▶ **SOURCE TEXT**:
The scientific Arcane casters... Wizards, Bards and Artificers use Spell Slots. Because their magic is so much about figuring out how it all works and planning and components and the like... a set and definitive system of spell slots and spell levels makes sense for the narrative and story of those classes.

The classes that all come from within the natural world (the earth, the plants, the creatures-- including all sentient creatures) should not be so regimented as the Arcane casters. The Sorcerers, Druids, Rangers, Psions, Barbarians, and Monks all draw their power from a wellspring of magic within themselves and the world and can use it in whatever ways make the most sense. So they should all be on the Spell Point system. One pool of magical energy that they harness in whichever ways the want, spending their energy however they want.

The Divine classes-- the ones that make devotions or pacts with extraplanar entities and the domains/tenets they embody-- the Clerics, Paladins, and Warlocks... should all have the capability to create at-will magical effects or "miracles" via Invocations, and have their magic always be the most potent it can be by having a small number of "highest level" spells. Basically all divine classes should use Pact Magic (feel free to change the term.)

You do this... you actually make cohesive sources and uses of magical power and create mechanical systems for each power source... you get more interesting narratives and stories. At least in my opinion.
 

UngainlyTitan

Legend
Supporter
I did not vote in your poll since no option there reflected my views.

First off, I believe that D&D has only one spell casting mechanic. That is the spell: a prepackaged piece of exception to the rules that a magic user can access to create an effect not normally allowed by the rules of the game, powered by the expenditure of a resource, the slots.
That is the spell casting mechanic, all the rest is basically fluff.
There no material difference between a fireball cast using Int, Wis or Cha.
The advantage of the system is that the spells are reliable and in principle, balanced by their level. However, 50 years of spell creation has cause issues and some of the issues were built into the game from it origin.

▶ **STATED EXERCISE**:
Return the entire text on spellcasting systems verbatim.

▶ **Source records**:
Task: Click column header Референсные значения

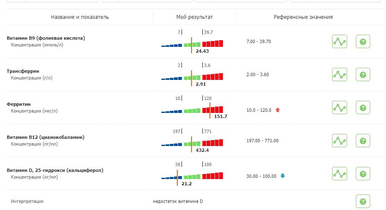Action: pos(303,17)
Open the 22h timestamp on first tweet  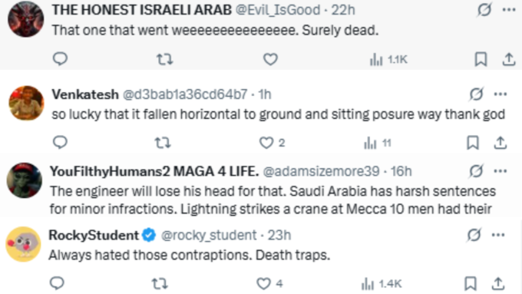tap(343, 10)
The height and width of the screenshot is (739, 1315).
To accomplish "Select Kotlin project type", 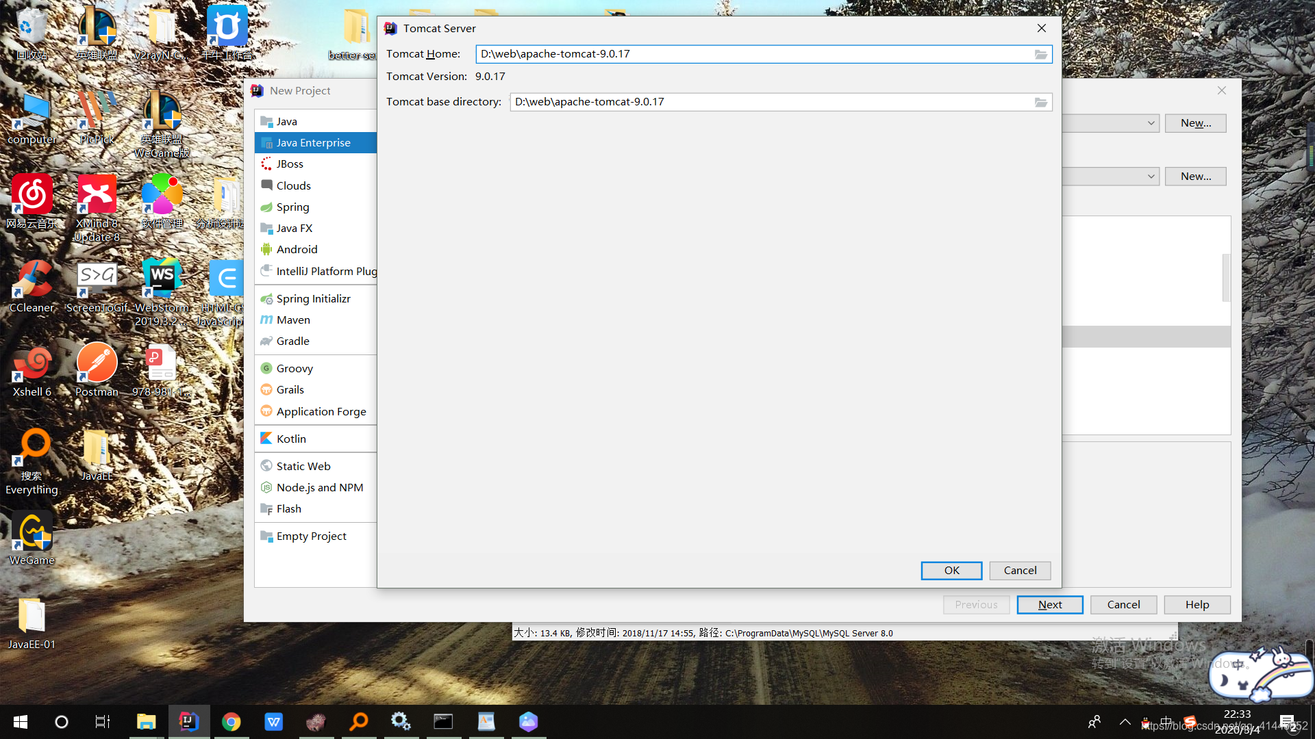I will click(291, 439).
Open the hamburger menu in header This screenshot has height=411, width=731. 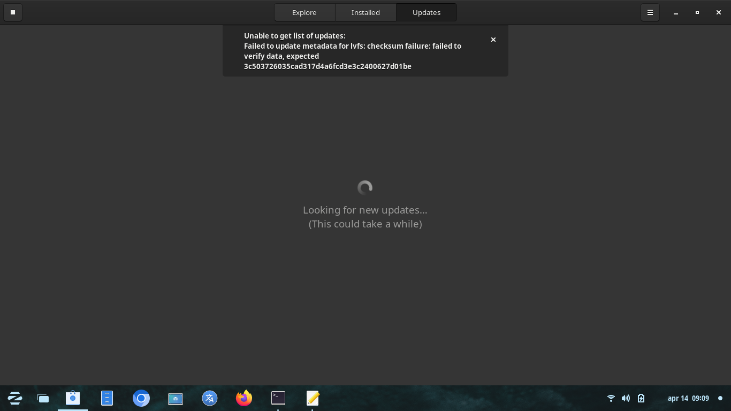point(650,12)
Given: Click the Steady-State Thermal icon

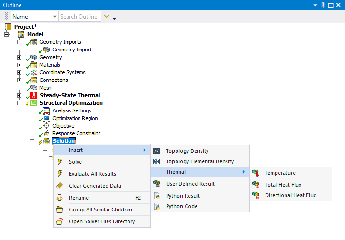Looking at the screenshot, I should (34, 95).
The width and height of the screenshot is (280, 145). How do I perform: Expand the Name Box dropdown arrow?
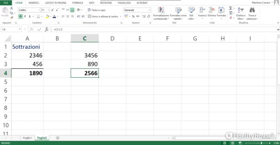20,29
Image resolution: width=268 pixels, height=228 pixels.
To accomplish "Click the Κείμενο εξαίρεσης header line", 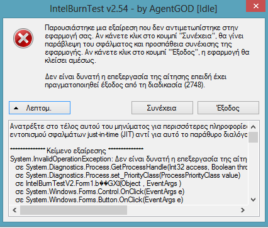I will click(x=77, y=151).

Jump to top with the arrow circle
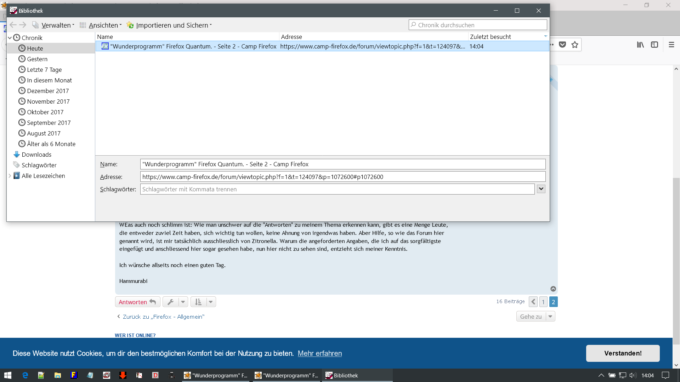[553, 289]
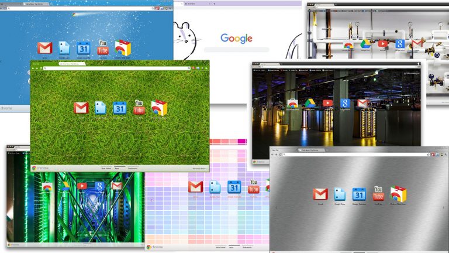Open Google Drive icon in dark datacenter window
The height and width of the screenshot is (253, 449).
click(x=310, y=103)
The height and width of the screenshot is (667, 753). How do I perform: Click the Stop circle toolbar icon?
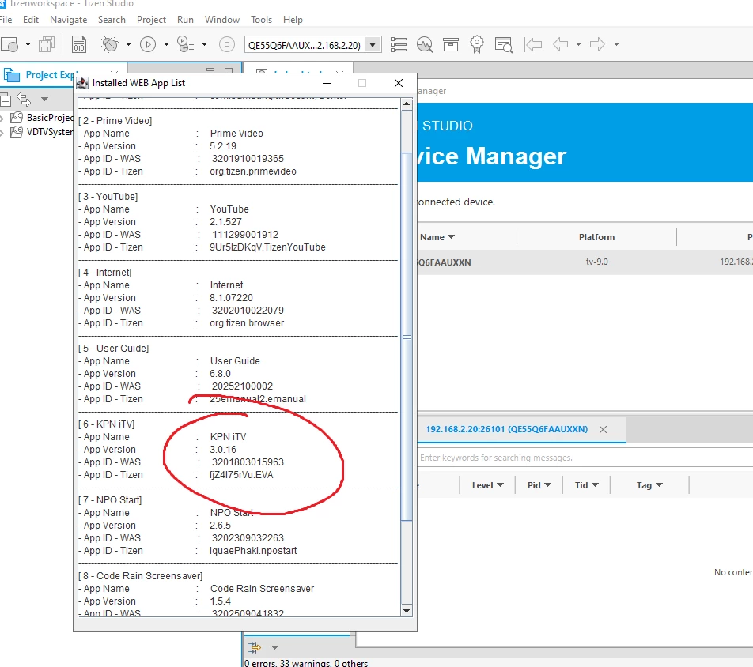[227, 44]
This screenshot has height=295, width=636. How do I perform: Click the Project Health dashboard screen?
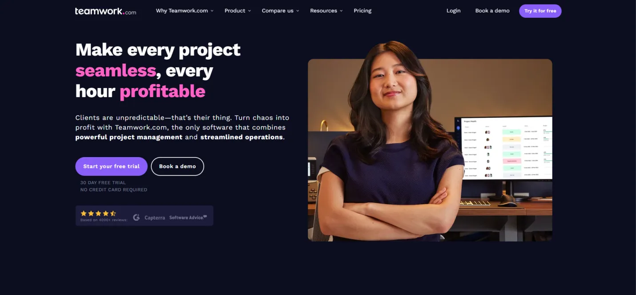point(504,148)
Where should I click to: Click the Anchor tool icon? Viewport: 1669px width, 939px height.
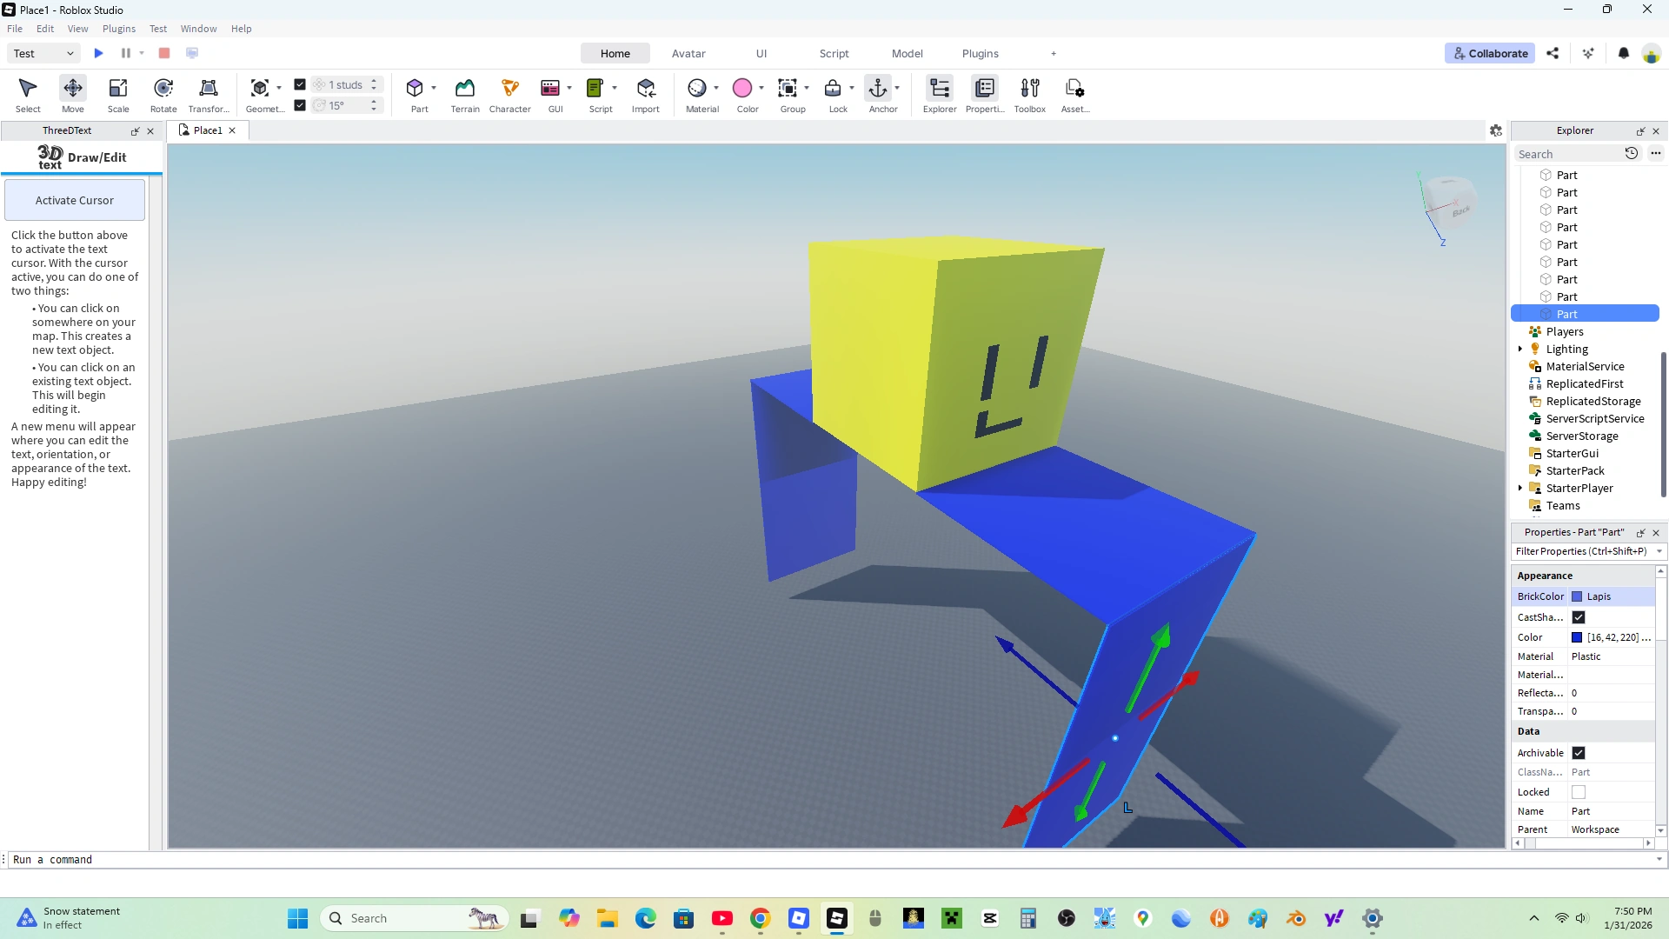(878, 89)
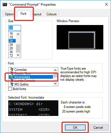Click the down arrow of the font list scrollbar
This screenshot has width=111, height=133.
(x=55, y=84)
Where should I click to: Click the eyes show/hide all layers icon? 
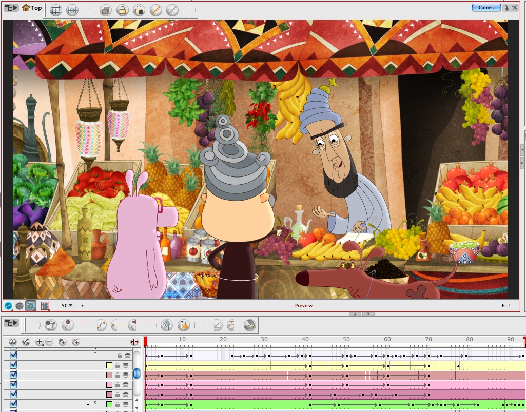[x=13, y=342]
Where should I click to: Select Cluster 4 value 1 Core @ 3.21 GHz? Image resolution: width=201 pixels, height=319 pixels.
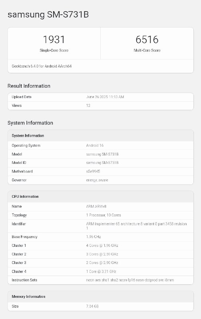pos(101,272)
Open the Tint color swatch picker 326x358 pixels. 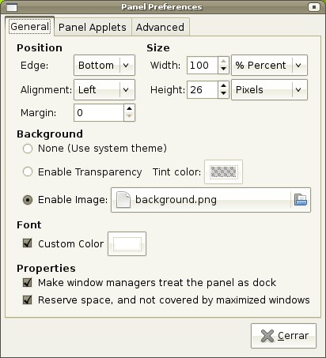(x=223, y=172)
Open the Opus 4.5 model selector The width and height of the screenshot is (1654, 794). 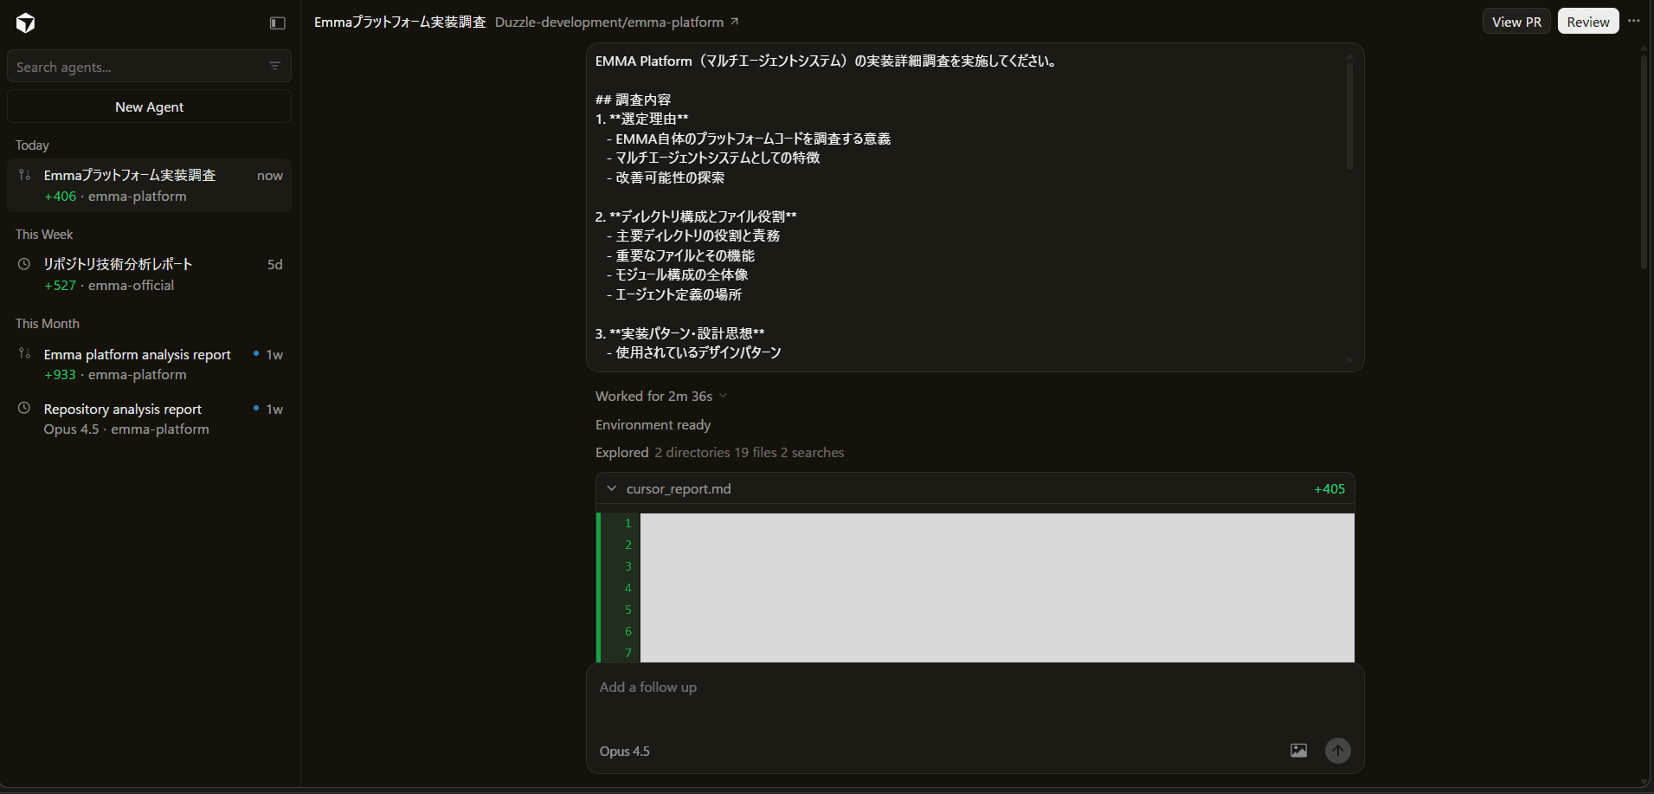(x=624, y=752)
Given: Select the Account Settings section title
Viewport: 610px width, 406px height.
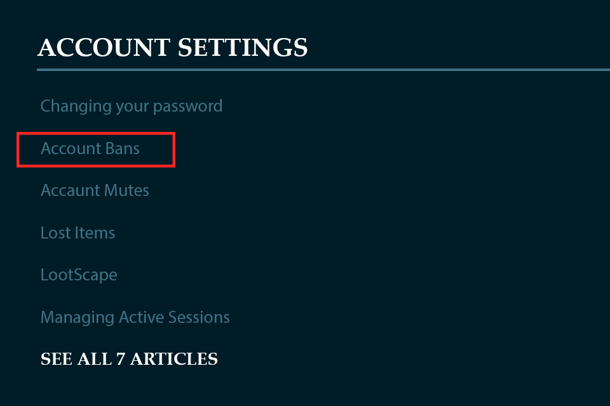Looking at the screenshot, I should tap(173, 48).
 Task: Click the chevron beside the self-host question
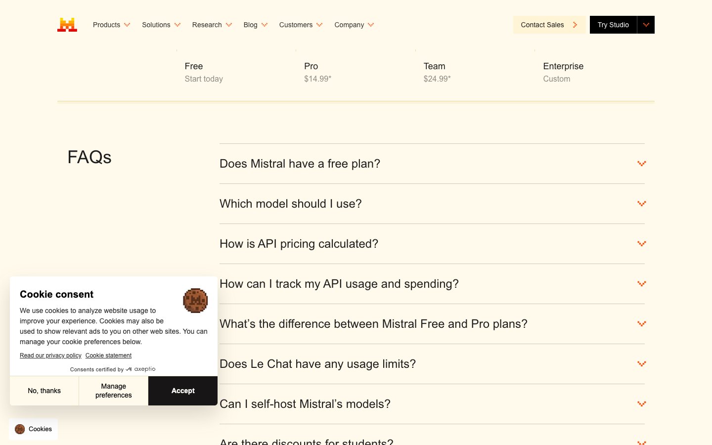[x=641, y=404]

▶ **WRITTEN SOLUTION**:
The scientific Arcane casters... Wizards, Bards and Artificers use Spell Slots. Because their magic is so much about figuring out how it all works and planning and components and the like... a set and definitive system of spell slots and spell levels makes sense for the narrative and story of those classes.

The classes that all come from within the natural world (the earth, the plants, the creatures-- including all sentient creatures) should not be so regimented as the Arcane casters. The Sorcerers, Druids, Rangers, Psions, Barbarians, and Monks all draw their power from a wellspring of magic within themselves and the world and can use it in whatever ways make the most sense. So they should all be on the Spell Point system. One pool of magical energy that they harness in whichever ways the want, spending their energy however they want.

The Divine classes-- the ones that make devotions or pacts with extraplanar entities and the domains/tenets they embody-- the Clerics, Paladins, and Warlocks... should all have the capability to create at-will magical effects or "miracles" via Invocations, and have their magic always be the most potent it can be by having a small number of "highest level" spells. Basically all divine classes should use Pact Magic (feel free to change the term.)

You do this... you actually make cohesive sources and uses of magical power and create mechanical systems for each power source... you get more interesting narratives and stories. At least in my opinion.
 

UngainlyTitan

Legend
Supporter
I did not vote in your poll since no option there reflected my views.

First off, I believe that D&D has only one spell casting mechanic. That is the spell: a prepackaged piece of exception to the rules that a magic user can access to create an effect not normally allowed by the rules of the game, powered by the expenditure of a resource, the slots.
That is the spell casting mechanic, all the rest is basically fluff.
There no material difference between a fireball cast using Int, Wis or Cha.
The advantage of the system is that the spells are reliable and in principle, balanced by their level. However, 50 years of spell creation has cause issues and some of the issues were built into the game from it origin.